Not only for technical computing: changing the narrative around the usecase for Julia


#1

Hi. I’m a relatively new member of the community, and I really only started to dig into Julia in the past few months. I had poked at it a few years ago because I found the initial announcement so intriguing. Here’s a list of things I like in programming:

  • Lisp and metaprogramming
  • Haskell and awesome type systems
  • The write- and readability of Python (and that ecosystem, of course)
  • String processing in Perl
  • Interfaces for working with process calls (I’ve written a couple myself)
  • Making stuff go fast with C
  • Unix-style programming

Sound familiar? So, as you might imagine, the initial announcement hit all the right points for me. I messed with it a little, found some things that were weird to me but I couldn’t be bothered to figure them out, plus, Julia was really just a language for technical computing, and I’m a professional string mangler, so what’s the point, right?

At some point last year, I sort of started to look into it again because I was fairly fascinated by how well thought-out the command literals in the language are, and I thought it might be a more elegant way to replace Bash scripts than doing Python rewrites. (it was, by far)

My experiences inspired me to begin working on a tutorial for administrative scripting with Julia, based loosely on a similar one I wrote for Python.

Since then, I’ve also used it for small string processing and parsing jobs at work, where the thing I needed to do was very simple, but I needed to do it about 800,000,000 times. I’ve used it to solve Advent of Code puzzles (very helpful for getting a feel for the language) and I’m working on using Julia to wrap Raptor, an RDF parser in C.

The thing I notably have NOT used Julia for at all is numeric computing, because that isn’t really in my field of interest or work. (I use some statistics for the string stuff I do, but it’s the kind of thing that can be done in AWK as well as any other language. It’s not fancy.)

I’m consistently amazed that Julia is not only good at general programming tasks, but that it frequently is better for general problems than most of the other languages I like. I mentioned that I’m interested in Unix programming, and Julia is so perfect for that stuff. Standard streams and command-line arguments are in the default namespace, file read functions default to stdin, newlines are omitted by default when iterating over lines (why are Julia and Bash the only languages that get this?). It also has filesystem functions in the default namespace, and those delicious regex and command literals. If you didn’t know anything else about Julia, you’d think it was a language designed to compete directly with Perl.
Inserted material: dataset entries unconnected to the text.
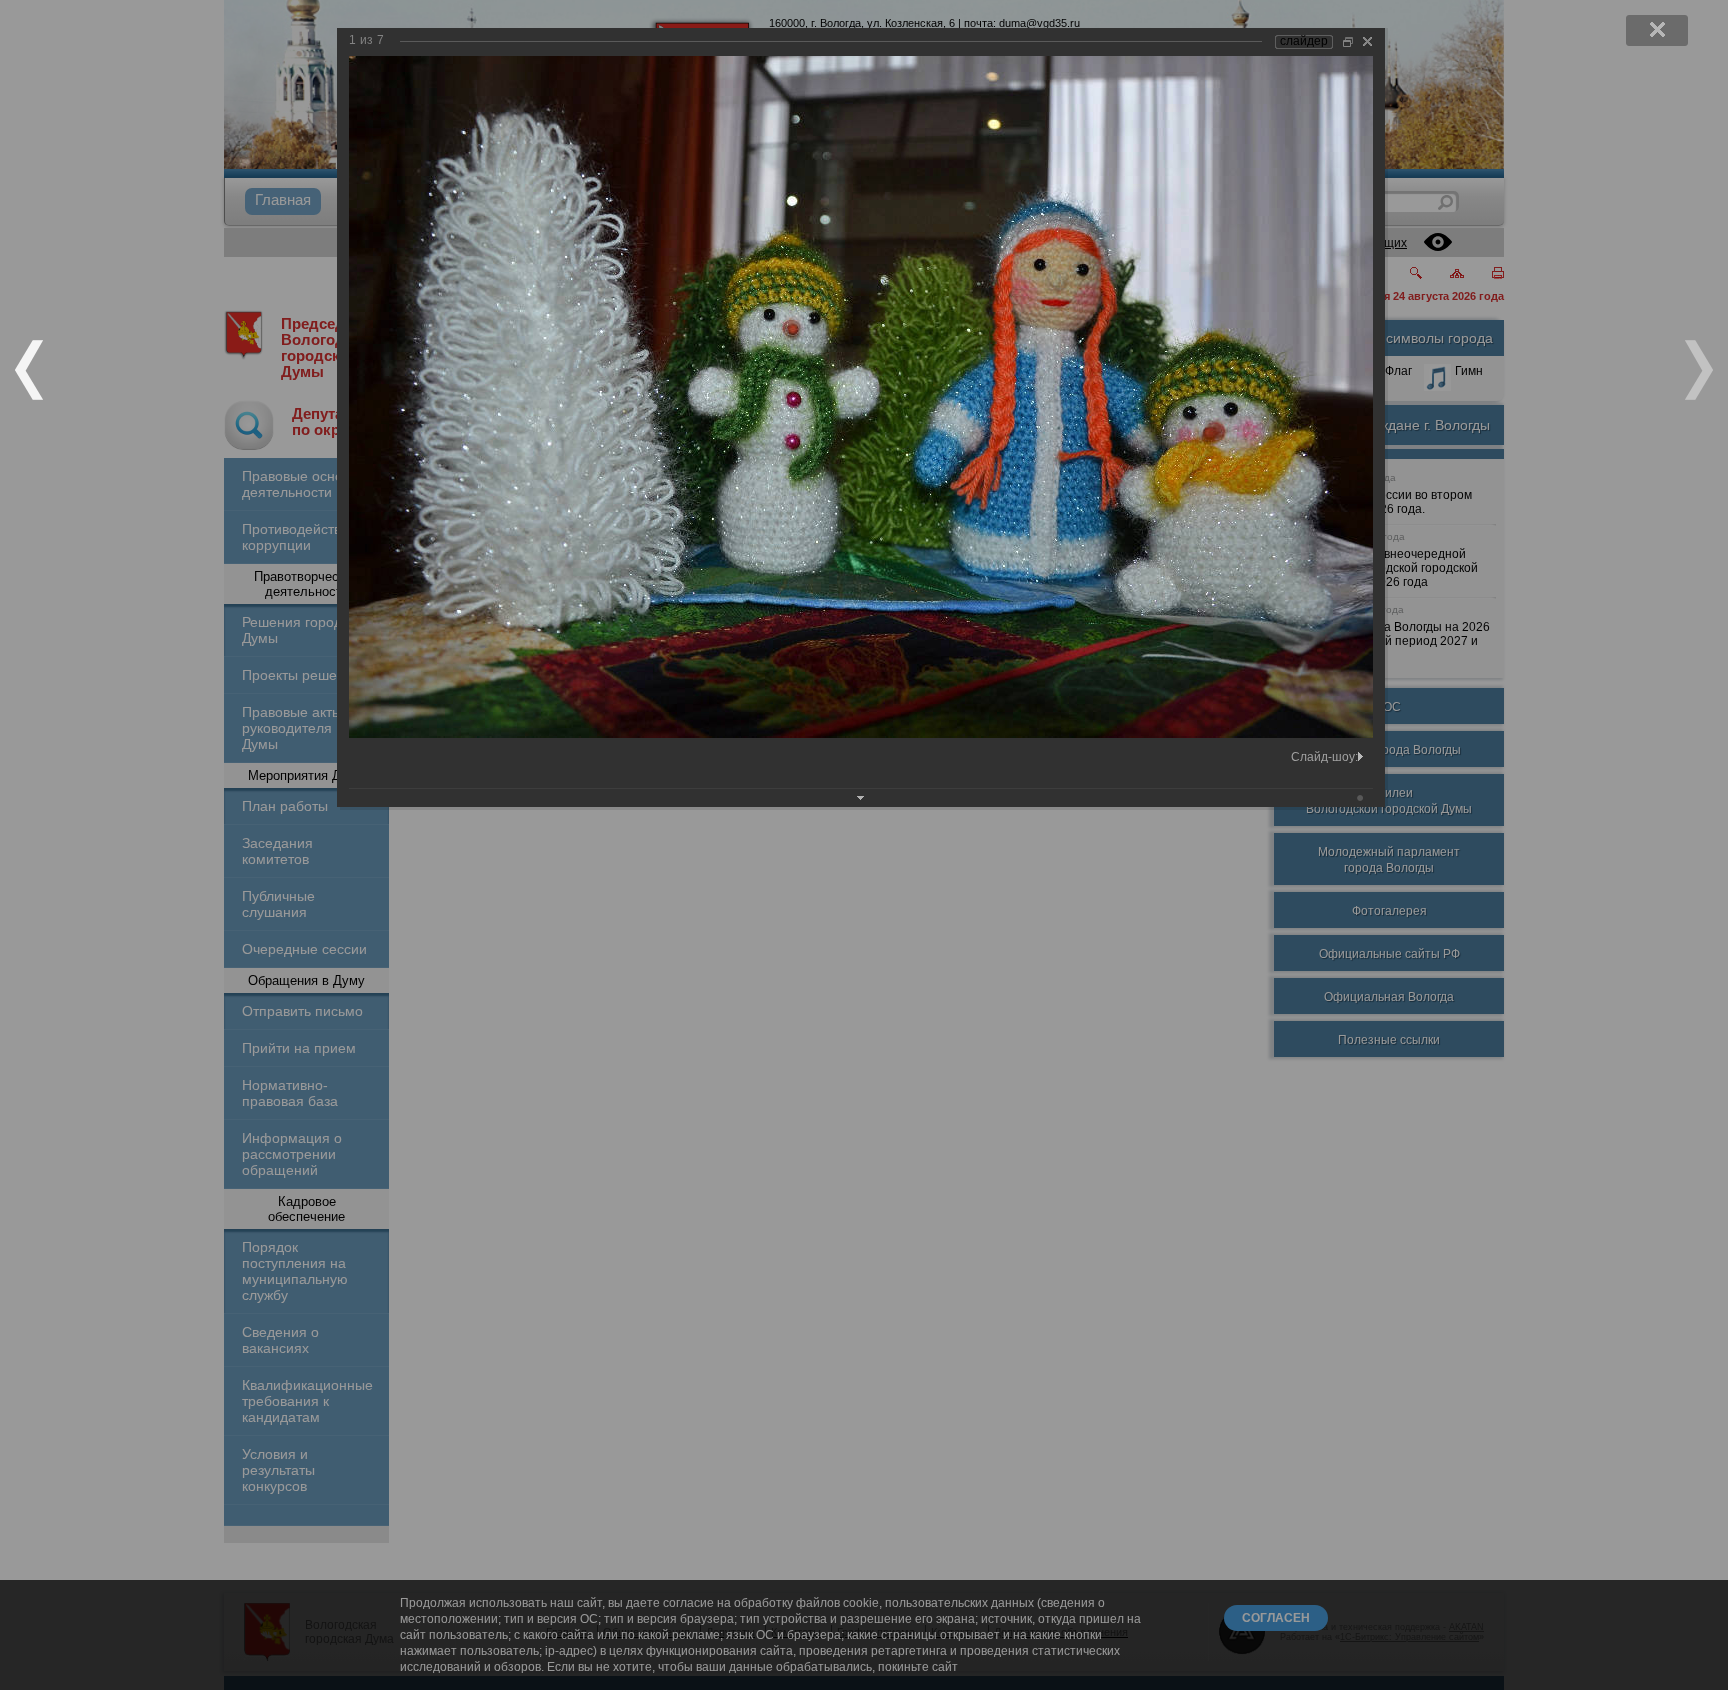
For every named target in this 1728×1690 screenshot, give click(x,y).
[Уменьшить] (1348, 41)
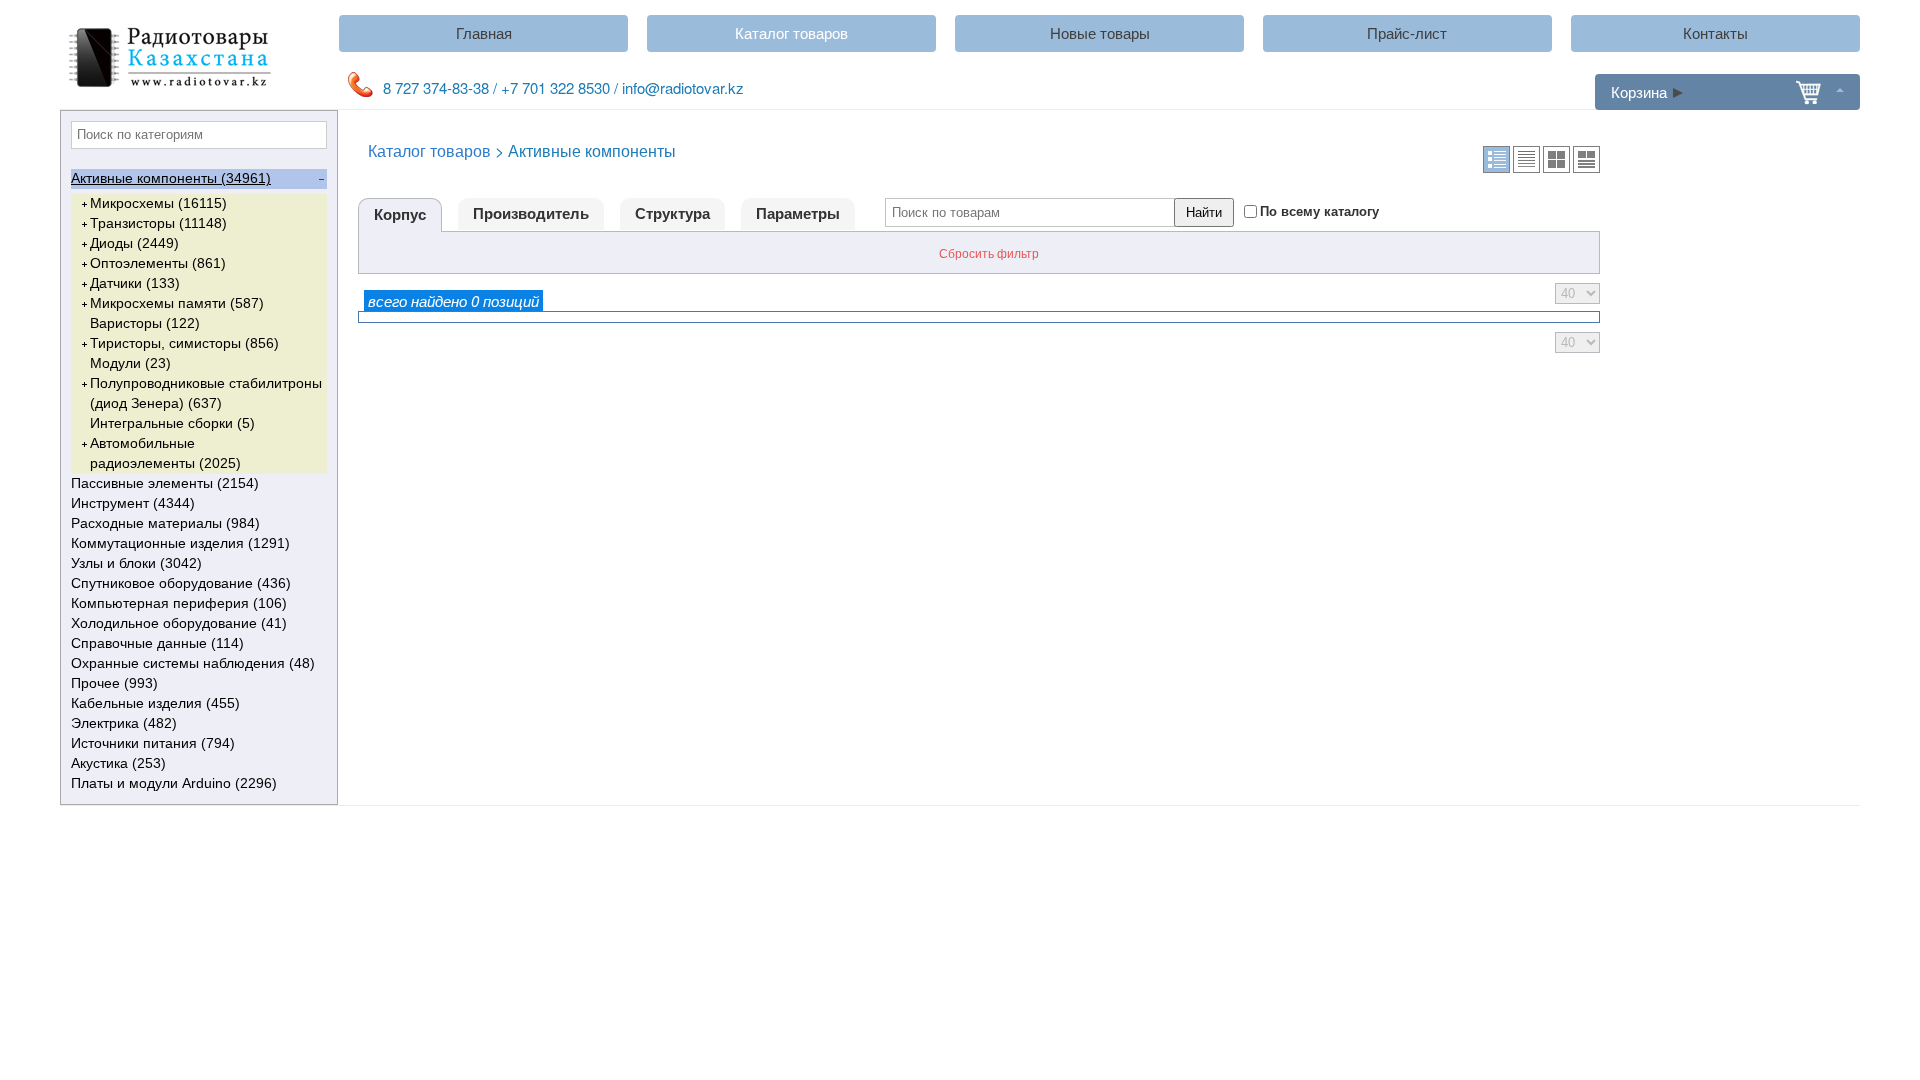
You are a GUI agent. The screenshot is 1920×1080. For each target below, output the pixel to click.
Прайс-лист (1407, 33)
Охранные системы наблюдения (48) (193, 663)
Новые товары (1100, 33)
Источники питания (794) (153, 743)
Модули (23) (130, 363)
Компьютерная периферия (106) (179, 603)
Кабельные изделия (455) (155, 703)
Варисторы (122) (145, 323)
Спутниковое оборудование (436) (181, 583)
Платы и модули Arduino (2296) (174, 783)
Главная (484, 33)
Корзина (1639, 91)
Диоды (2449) (134, 243)
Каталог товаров (791, 33)
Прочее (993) (114, 683)
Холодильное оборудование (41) (179, 623)
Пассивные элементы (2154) (165, 483)
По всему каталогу (1319, 211)
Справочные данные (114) (157, 643)
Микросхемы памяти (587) (177, 303)
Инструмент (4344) (133, 503)
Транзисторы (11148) (158, 223)
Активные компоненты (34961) (171, 178)
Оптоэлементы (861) (158, 263)
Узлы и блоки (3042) (136, 563)
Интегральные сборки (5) (172, 423)
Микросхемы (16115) (158, 203)
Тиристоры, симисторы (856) (184, 343)
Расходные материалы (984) (165, 523)
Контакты (1715, 33)
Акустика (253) (118, 763)
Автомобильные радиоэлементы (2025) (165, 453)
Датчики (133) (135, 283)
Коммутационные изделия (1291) (180, 543)
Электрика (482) (124, 723)
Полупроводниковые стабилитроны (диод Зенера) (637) (206, 393)
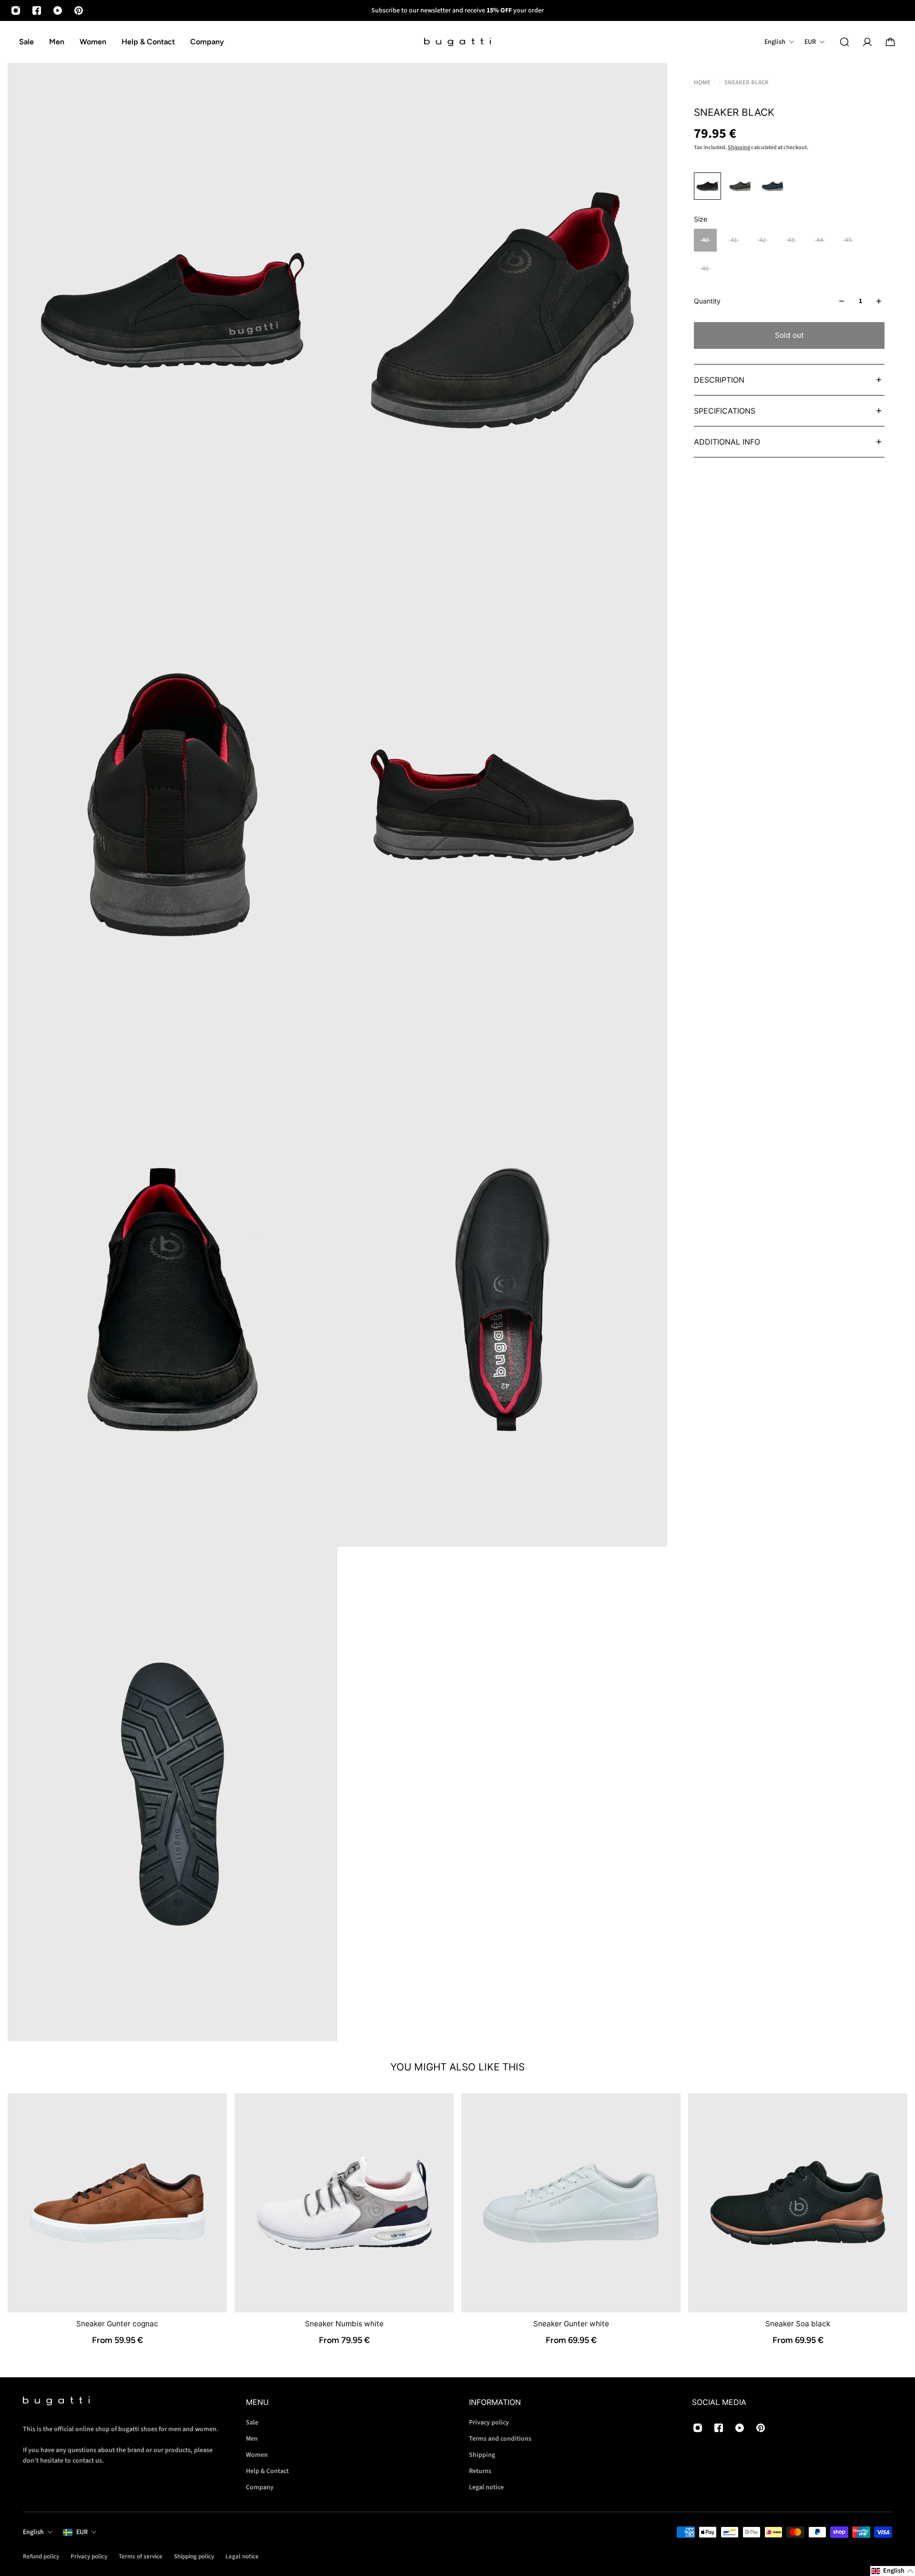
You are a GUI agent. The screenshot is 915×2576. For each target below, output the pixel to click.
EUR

Then you go to the macros. Macros for days. With the absolute power they give you to manipulate semanitics and define DSL’s, you’d wouldn’t blink if someone told you Julia was designed as a Racket competitor.

Eventually, you hit the point where you want to optimize something and you want speed and concurrency. You can allocate all your buffers and mess around with pointers and flipping bits if it helps. Plus, amazing multiprocessing, fantastic green threads, and pretty OK-ish OS threads (haven’t used them much). You might think it was meant to compete with Go on networking and scalability.

Is Julia great for technical computing? I personally don’t know, but I’m lead to believe it is. However, it is also great for all kinds of other jobs.

I really want to get this message out that Julia isn’t only for scientists and economists, but that it’s also amazing for “normal programmers” like me! The more programmers get into Julia, the better the ecosystem shall be for all of us.

What are some things we might do as a community to promote Julia as a general-purpose language which is great in many domains including but not limited to technical computing?


#2

You could make this a blog post, as a good first step!


#3

I don’t have a blog at the moment, but I’ve been thinking of starting one. Maybe I should get to that. It’s just… Bleh. I guess I should just bite the bullet and learn Hugo properly.


#4

You should — you write really well and have an interesting vantage point!


#5

Thanks, I appreciate that!


#6

These terms are always fuzzy, but I would argue that

(\text{numerical computing} \cup \text{string mangling}) \subset \text{technical computing}

Also, I am not sure there needs to be a single narrative, I think that various ones can coexist. There is nothing preventing you from starting your own for the string mangler community, and I would say a writeup like the above is a good start.


#7

See that’s the other thing about me: don’t know math very well. I had to go on Wikipedia to discover that this means the union of numeric computing and string wrangling is a subset of technical computing. Cultures in conflict! :rofl:

In my particular case, I’m sort of fixing broken metadata in a library catalog. I’m just some kind of digital humanities janitor. It doesn’t feel like technical computing to me, but maybe I need to broaden my definition.


#8

You could blog at nextjournal! You can publish your articles there with the added benefit, that you can import IJulia notebooks, markdown and directly inline executable julia code in your article :wink:


#9

Can Nextjournal attach tags to documents and generate RSS feeds for that, so that the finished article can be listed with the JuliaBloggers aggregator?


#10

I couldn’t agree more. In general I view numerical computing as a strictly harder problem than what people call “general purpose computing”. If you’re doing numerical computing, of course you need to be able to do shell-style programming and string manipulation and I/O and threading. But you also need to be able to crunch numbers quickly and accurately. So Julia is designed to be good at all of those things and great at numerical stuff. Just because I want to multiply some matrices doesn’t mean I don’t want to open files.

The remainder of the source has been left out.